The standards for analysis of a due process claim involving destruction of evidence are set forth in California v. Trombetta , 467 U.S. 479 (1984), and Arizona v. Youngblood , 488 U.S. 51 (1988). In Trombetta , the Supreme Court held that a defendant's rights are violated by the destruction of material evidence, defined as evidence that possesses "an exculpatory value that was apparent before the evidence was destroyed" and "that is of such a nature that the defendant would be unable to obtain comparable evidence by other reasonably available means." Id. at 489. This doctrine was subsequently expanded in Arizona v. Youngblood , 488 U.S. 51 (1988), in which the Court held that the destruction of evidence that is only potentially useful to the accused, rather than material and exculpatory, also constitutes a denial of due process if the defendant can show bad faith on the part of the party who destroyed it. Id. at 57.

Harness has not shown a violation under either of these standards. Harness's blood sample had no exculpatory value that was apparent prior to its destruction: The lowest result obtained in the four tests performed upon it was higher than.11 percent, the value reported, and well above the legal limit. Furthermore, there is no reason to believe that it could have been potentially useful for his defense, and, in any event, there is nothing in the record to suggest that anyone acted in bad faith in destroying the sample or allowing it to be destroyed. The state court's rejection of this claim was not contrary to, nor did it involve an unreasonable application of, clearly established Supreme Court jurisprudence; neither was it based upon an unreasonable determination of the facts. Accordingly, no relief is available.

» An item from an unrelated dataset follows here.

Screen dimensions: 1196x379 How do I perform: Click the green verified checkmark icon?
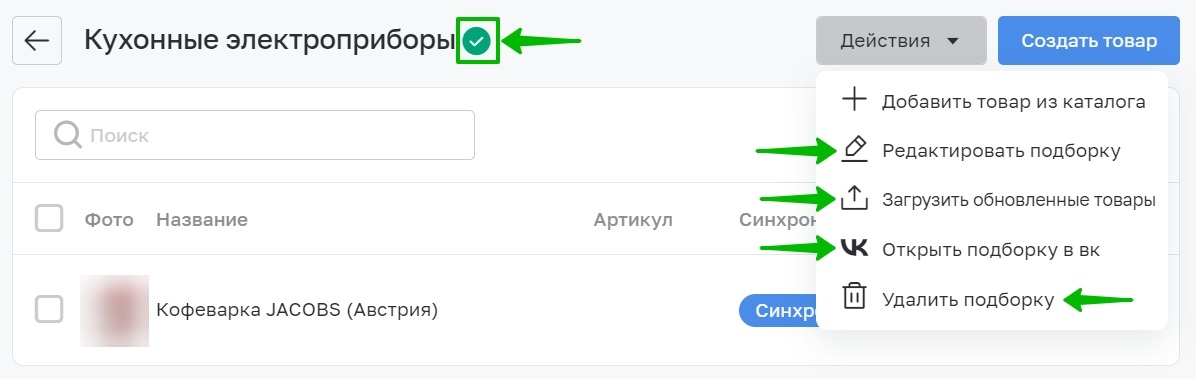477,41
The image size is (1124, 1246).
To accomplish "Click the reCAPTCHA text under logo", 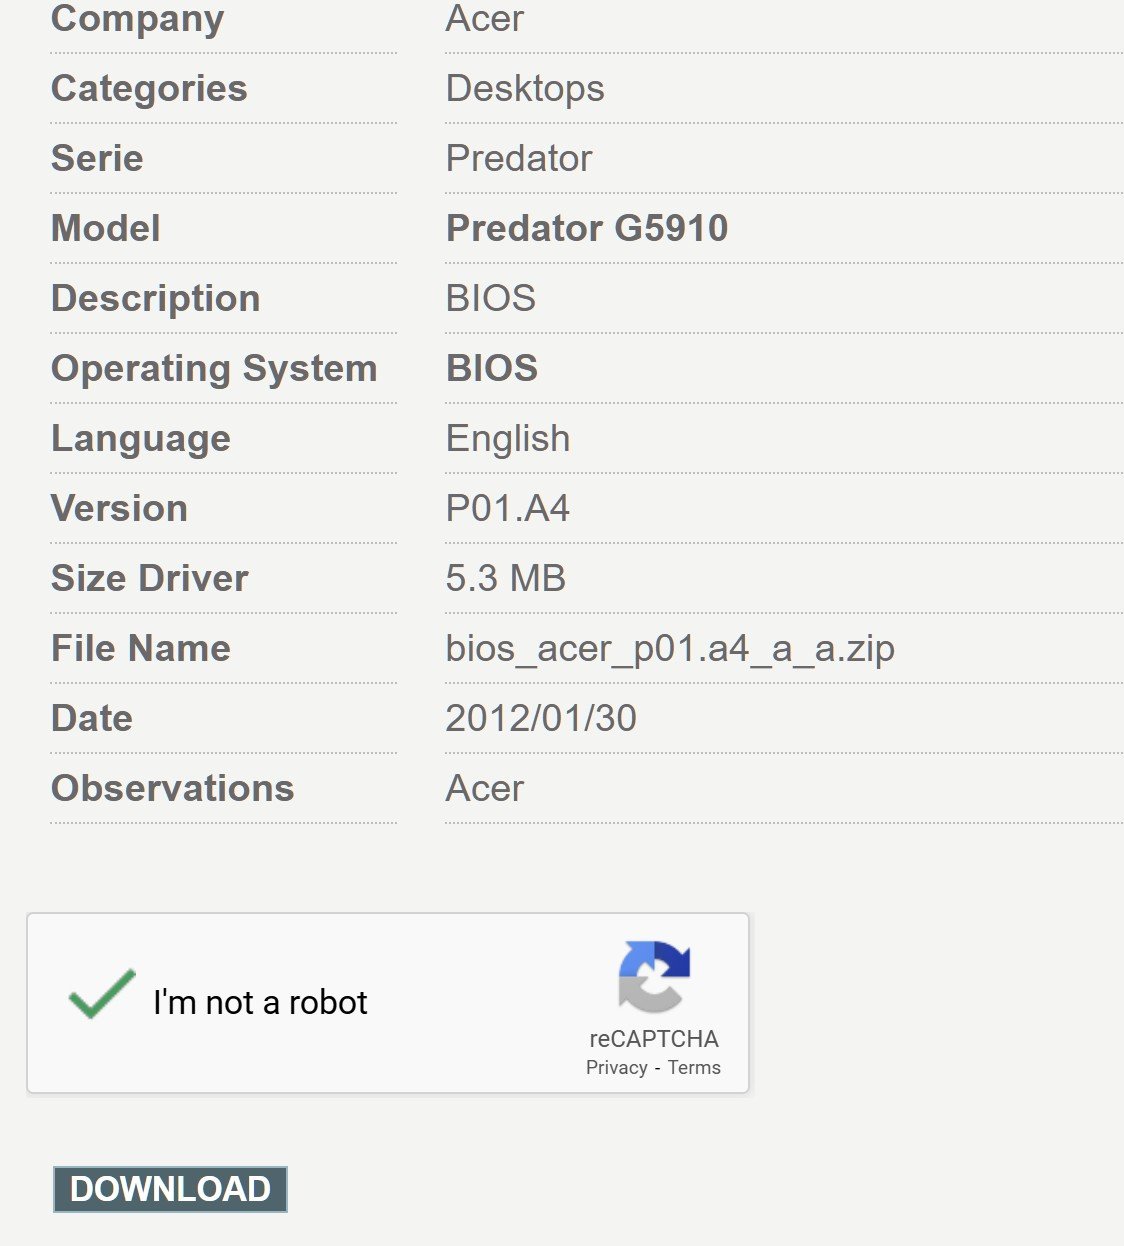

Harness has failed to establish that he is entitled to habeas relief. For this reason, the undersigned recommends that the petition be dismissed with prejudice.

The parties are hereby notified that failure to file written objections to the proposed findings, conclusions, and recommendation contained within this report and recommendation within fourteen (14) days after being served with a copy shall bar that party, except upon grounds of plain error, from attacking on appeal the proposed factual findings and legal conclusions accepted by the district court. 28 U.S.C. § 636; Fed.R.Civ.P. 72(b); Douglass v. United Services Automobile Ass'n , 79 F.3d 1415, 1428-29 (5th Cir. 1996)

Respectfully submitted, this the 4th day of September, 2014.